(WORKING DATA begins)

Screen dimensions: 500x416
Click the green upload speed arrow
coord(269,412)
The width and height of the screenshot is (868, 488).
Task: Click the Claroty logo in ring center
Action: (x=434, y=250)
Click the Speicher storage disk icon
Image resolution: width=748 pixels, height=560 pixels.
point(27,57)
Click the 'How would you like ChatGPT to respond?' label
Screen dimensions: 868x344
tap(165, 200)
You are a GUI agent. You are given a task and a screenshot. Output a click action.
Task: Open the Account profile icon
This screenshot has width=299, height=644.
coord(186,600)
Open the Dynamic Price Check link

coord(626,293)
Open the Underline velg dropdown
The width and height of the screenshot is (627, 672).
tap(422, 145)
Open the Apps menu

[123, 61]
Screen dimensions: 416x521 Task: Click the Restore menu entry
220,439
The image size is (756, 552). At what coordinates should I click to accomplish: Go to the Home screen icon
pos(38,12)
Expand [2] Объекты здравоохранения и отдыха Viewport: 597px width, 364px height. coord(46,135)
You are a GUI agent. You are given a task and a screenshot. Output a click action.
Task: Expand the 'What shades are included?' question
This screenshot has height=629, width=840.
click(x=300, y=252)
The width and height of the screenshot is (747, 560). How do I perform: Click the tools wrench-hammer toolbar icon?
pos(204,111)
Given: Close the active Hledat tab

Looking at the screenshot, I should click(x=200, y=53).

(WORKING DATA ends)

- [EXERCISE BRIEF] The answer must consist of every line from the data that holds the string "Expand".

- [OUTPUT OF THE EXERCISE]
Expand [2] Объекты здравоохранения и отдыха Viewport: 597px width, 364px height. coord(46,135)
Task: Expand the 'What shades are included?' question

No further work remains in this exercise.